# Work order
Repeat all the data word for word.

>>

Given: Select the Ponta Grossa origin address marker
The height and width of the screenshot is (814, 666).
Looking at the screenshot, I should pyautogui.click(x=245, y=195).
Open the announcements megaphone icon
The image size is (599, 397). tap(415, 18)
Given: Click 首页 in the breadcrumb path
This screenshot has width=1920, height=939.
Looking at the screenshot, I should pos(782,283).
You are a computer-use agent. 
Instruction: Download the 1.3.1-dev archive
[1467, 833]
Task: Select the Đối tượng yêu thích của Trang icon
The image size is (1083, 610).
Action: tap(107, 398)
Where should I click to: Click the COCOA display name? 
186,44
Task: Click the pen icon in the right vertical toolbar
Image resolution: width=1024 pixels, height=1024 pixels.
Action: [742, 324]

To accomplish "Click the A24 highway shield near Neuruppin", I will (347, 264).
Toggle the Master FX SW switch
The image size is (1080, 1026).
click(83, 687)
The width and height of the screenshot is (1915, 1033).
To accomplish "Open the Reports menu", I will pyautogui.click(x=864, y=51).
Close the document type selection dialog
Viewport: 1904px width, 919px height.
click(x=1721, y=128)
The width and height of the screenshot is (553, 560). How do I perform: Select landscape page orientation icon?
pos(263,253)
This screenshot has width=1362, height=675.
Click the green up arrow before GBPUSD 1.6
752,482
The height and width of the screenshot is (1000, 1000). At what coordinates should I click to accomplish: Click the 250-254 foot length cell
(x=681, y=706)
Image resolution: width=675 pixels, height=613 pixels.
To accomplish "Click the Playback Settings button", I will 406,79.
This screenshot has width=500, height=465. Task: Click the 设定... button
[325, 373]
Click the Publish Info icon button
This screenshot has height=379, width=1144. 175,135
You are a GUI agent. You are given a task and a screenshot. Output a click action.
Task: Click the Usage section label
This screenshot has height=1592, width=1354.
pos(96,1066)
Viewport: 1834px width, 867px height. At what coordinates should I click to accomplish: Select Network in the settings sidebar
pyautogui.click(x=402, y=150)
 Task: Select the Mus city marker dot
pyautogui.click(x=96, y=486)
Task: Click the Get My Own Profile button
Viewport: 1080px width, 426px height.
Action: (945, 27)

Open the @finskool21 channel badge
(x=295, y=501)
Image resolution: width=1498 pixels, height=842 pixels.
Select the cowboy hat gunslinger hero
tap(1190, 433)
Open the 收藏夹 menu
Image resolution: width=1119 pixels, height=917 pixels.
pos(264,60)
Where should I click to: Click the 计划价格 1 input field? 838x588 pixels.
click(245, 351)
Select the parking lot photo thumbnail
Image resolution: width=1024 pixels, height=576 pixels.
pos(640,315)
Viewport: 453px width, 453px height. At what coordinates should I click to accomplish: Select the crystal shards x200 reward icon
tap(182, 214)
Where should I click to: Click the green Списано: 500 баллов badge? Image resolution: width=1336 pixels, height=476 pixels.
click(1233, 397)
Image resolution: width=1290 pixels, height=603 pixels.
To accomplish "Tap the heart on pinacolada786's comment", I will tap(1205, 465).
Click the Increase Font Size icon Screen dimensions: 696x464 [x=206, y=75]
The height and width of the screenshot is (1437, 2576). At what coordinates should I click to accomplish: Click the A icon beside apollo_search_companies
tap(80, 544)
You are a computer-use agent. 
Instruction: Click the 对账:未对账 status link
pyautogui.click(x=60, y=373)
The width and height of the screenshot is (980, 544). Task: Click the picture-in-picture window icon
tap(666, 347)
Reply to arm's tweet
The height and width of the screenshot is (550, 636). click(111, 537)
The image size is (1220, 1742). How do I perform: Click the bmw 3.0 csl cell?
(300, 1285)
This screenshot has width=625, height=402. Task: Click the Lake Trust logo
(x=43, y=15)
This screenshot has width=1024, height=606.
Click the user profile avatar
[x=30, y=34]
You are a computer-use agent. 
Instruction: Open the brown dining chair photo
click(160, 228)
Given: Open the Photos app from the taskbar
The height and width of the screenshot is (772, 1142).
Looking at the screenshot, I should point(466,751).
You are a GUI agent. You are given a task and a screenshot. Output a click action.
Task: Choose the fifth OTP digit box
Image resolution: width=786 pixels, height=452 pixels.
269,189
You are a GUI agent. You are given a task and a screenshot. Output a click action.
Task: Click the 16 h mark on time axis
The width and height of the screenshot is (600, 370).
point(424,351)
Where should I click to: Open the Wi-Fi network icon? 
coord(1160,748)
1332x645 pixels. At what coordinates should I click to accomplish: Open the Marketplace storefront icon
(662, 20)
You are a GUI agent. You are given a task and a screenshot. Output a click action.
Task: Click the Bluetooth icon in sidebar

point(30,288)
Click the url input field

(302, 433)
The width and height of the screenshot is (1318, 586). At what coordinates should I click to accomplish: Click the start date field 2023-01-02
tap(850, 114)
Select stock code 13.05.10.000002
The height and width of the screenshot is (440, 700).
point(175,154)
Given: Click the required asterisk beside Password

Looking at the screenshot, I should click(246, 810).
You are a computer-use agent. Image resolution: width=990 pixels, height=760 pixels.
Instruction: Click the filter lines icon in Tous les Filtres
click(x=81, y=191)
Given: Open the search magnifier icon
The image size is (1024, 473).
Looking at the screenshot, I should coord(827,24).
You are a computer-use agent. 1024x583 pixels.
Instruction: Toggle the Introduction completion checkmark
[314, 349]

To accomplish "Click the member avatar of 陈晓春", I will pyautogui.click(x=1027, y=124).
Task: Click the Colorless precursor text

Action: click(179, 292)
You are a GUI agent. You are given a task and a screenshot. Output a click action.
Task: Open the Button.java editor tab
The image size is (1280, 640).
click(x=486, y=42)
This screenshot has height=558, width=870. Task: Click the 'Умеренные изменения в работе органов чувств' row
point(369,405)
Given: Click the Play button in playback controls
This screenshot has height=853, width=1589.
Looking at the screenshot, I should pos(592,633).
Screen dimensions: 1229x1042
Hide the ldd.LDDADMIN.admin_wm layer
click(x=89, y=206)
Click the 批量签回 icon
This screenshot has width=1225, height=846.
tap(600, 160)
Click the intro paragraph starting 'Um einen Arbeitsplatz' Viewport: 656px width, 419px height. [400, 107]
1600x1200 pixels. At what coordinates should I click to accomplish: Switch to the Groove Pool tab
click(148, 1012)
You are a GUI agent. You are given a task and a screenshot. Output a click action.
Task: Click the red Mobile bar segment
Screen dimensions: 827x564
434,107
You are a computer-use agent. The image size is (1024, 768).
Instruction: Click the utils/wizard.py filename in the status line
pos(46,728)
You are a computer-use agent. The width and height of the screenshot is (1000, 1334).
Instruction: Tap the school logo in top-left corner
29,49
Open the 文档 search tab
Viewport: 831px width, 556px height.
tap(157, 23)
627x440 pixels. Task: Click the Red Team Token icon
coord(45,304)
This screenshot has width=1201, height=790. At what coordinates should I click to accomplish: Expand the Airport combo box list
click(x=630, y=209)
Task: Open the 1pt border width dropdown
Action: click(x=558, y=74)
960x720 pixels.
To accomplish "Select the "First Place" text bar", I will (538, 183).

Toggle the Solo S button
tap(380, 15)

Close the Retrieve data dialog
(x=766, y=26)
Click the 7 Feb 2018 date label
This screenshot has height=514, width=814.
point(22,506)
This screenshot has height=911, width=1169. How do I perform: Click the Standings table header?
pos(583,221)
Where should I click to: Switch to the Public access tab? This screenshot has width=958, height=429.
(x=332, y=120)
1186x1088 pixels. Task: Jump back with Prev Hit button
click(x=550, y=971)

<<

# Solution
Given: Select the Ponta Grossa origin address marker
The height and width of the screenshot is (814, 666).
Looking at the screenshot, I should pyautogui.click(x=245, y=195).
Open the announcements megaphone icon
The image size is (599, 397). tap(415, 18)
Given: Click 首页 in the breadcrumb path
This screenshot has width=1920, height=939.
Looking at the screenshot, I should pos(782,283).
You are a computer-use agent. 
Instruction: Download the 1.3.1-dev archive
[1467, 833]
Task: Select the Đối tượng yêu thích của Trang icon
The image size is (1083, 610).
Action: tap(107, 398)
Where should I click to: Click the COCOA display name? 
186,44
Task: Click the pen icon in the right vertical toolbar
Image resolution: width=1024 pixels, height=1024 pixels.
Action: [742, 324]

To accomplish "Click the A24 highway shield near Neuruppin", I will (347, 264).
Toggle the Master FX SW switch
The image size is (1080, 1026).
click(83, 687)
The width and height of the screenshot is (1915, 1033).
To accomplish "Open the Reports menu", I will pyautogui.click(x=864, y=51).
Close the document type selection dialog
Viewport: 1904px width, 919px height.
click(x=1721, y=128)
The width and height of the screenshot is (553, 560). How do I perform: Select landscape page orientation icon?
pos(263,253)
This screenshot has width=1362, height=675.
Click the green up arrow before GBPUSD 1.6
752,482
The height and width of the screenshot is (1000, 1000). At what coordinates should I click to accomplish: Click the 250-254 foot length cell
(x=681, y=706)
Image resolution: width=675 pixels, height=613 pixels.
To accomplish "Click the Playback Settings button", I will 406,79.
This screenshot has width=500, height=465. Task: Click the 设定... button
[325, 373]
Click the Publish Info icon button
This screenshot has height=379, width=1144. 175,135
You are a GUI agent. You are given a task and a screenshot. Output a click action.
Task: Click the Usage section label
This screenshot has height=1592, width=1354.
pos(96,1066)
Viewport: 1834px width, 867px height. At what coordinates should I click to accomplish: Select Network in the settings sidebar
pyautogui.click(x=402, y=150)
 Task: Select the Mus city marker dot
pyautogui.click(x=96, y=486)
Task: Click the Get My Own Profile button
Viewport: 1080px width, 426px height.
Action: (945, 27)

Open the @finskool21 channel badge
(x=295, y=501)
Image resolution: width=1498 pixels, height=842 pixels.
Select the cowboy hat gunslinger hero
tap(1190, 433)
Open the 收藏夹 menu
Image resolution: width=1119 pixels, height=917 pixels.
pos(264,60)
Where should I click to: Click the 计划价格 1 input field? 838x588 pixels.
click(245, 351)
Select the parking lot photo thumbnail
Image resolution: width=1024 pixels, height=576 pixels.
pos(640,315)
Viewport: 453px width, 453px height. At what coordinates should I click to accomplish: Select the crystal shards x200 reward icon
tap(182, 214)
Where should I click to: Click the green Списано: 500 баллов badge? Image resolution: width=1336 pixels, height=476 pixels.
click(1233, 397)
Image resolution: width=1290 pixels, height=603 pixels.
To accomplish "Tap the heart on pinacolada786's comment", I will tap(1205, 465).
Click the Increase Font Size icon Screen dimensions: 696x464 [x=206, y=75]
The height and width of the screenshot is (1437, 2576). At what coordinates should I click to accomplish: Click the A icon beside apollo_search_companies
tap(80, 544)
You are a computer-use agent. 
Instruction: Click the 对账:未对账 status link
pyautogui.click(x=60, y=373)
The width and height of the screenshot is (980, 544). Task: Click the picture-in-picture window icon
tap(666, 347)
Reply to arm's tweet
The height and width of the screenshot is (550, 636). click(111, 537)
The image size is (1220, 1742). How do I perform: Click the bmw 3.0 csl cell?
(300, 1285)
This screenshot has width=625, height=402. Task: Click the Lake Trust logo
(x=43, y=15)
This screenshot has width=1024, height=606.
Click the user profile avatar
[x=30, y=34]
You are a computer-use agent. 
Instruction: Open the brown dining chair photo
click(160, 228)
Given: Open the Photos app from the taskbar
The height and width of the screenshot is (772, 1142).
Looking at the screenshot, I should point(466,751).
You are a GUI agent. You are given a task and a screenshot. Output a click action.
Task: Choose the fifth OTP digit box
Image resolution: width=786 pixels, height=452 pixels.
269,189
You are a GUI agent. You are given a task and a screenshot. Output a click action.
Task: Click the 16 h mark on time axis
The width and height of the screenshot is (600, 370).
point(424,351)
Where should I click to: Open the Wi-Fi network icon? 
coord(1160,748)
1332x645 pixels. At what coordinates should I click to accomplish: Open the Marketplace storefront icon
(662, 20)
You are a GUI agent. You are given a task and a screenshot. Output a click action.
Task: Click the Bluetooth icon in sidebar

point(30,288)
Click the url input field

(302, 433)
The width and height of the screenshot is (1318, 586). At what coordinates should I click to accomplish: Click the start date field 2023-01-02
tap(850, 114)
Select stock code 13.05.10.000002
The height and width of the screenshot is (440, 700).
point(175,154)
Given: Click the required asterisk beside Password

Looking at the screenshot, I should click(246, 810).
You are a computer-use agent. Image resolution: width=990 pixels, height=760 pixels.
Instruction: Click the filter lines icon in Tous les Filtres
click(x=81, y=191)
Given: Open the search magnifier icon
The image size is (1024, 473).
Looking at the screenshot, I should coord(827,24).
You are a computer-use agent. 1024x583 pixels.
Instruction: Toggle the Introduction completion checkmark
[314, 349]

To accomplish "Click the member avatar of 陈晓春", I will pyautogui.click(x=1027, y=124).
Task: Click the Colorless precursor text

Action: click(179, 292)
You are a GUI agent. You are given a task and a screenshot. Output a click action.
Task: Open the Button.java editor tab
The image size is (1280, 640).
click(x=486, y=42)
This screenshot has height=558, width=870. Task: Click the 'Умеренные изменения в работе органов чувств' row
point(369,405)
Given: Click the Play button in playback controls
This screenshot has height=853, width=1589.
Looking at the screenshot, I should pos(592,633).
Screen dimensions: 1229x1042
Hide the ldd.LDDADMIN.admin_wm layer
click(x=89, y=206)
Click the 批量签回 icon
This screenshot has width=1225, height=846.
tap(600, 160)
Click the intro paragraph starting 'Um einen Arbeitsplatz' Viewport: 656px width, 419px height. [400, 107]
1600x1200 pixels. At what coordinates should I click to accomplish: Switch to the Groove Pool tab
click(148, 1012)
You are a GUI agent. You are given a task and a screenshot. Output a click action.
Task: Click the red Mobile bar segment
Screen dimensions: 827x564
434,107
You are a computer-use agent. The image size is (1024, 768).
Instruction: Click the utils/wizard.py filename in the status line
pos(46,728)
You are a computer-use agent. The width and height of the screenshot is (1000, 1334).
Instruction: Tap the school logo in top-left corner
29,49
Open the 文档 search tab
Viewport: 831px width, 556px height.
tap(157, 23)
627x440 pixels. Task: Click the Red Team Token icon
coord(45,304)
This screenshot has width=1201, height=790. At what coordinates should I click to accomplish: Expand the Airport combo box list
click(x=630, y=209)
Task: Open the 1pt border width dropdown
Action: click(x=558, y=74)
960x720 pixels.
To accomplish "Select the "First Place" text bar", I will (538, 183).

Toggle the Solo S button
tap(380, 15)

Close the Retrieve data dialog
(x=766, y=26)
Click the 7 Feb 2018 date label
This screenshot has height=514, width=814.
point(22,506)
This screenshot has height=911, width=1169. How do I perform: Click the Standings table header?
pos(583,221)
Where should I click to: Switch to the Public access tab? This screenshot has width=958, height=429.
(x=332, y=120)
1186x1088 pixels. Task: Jump back with Prev Hit button
click(x=550, y=971)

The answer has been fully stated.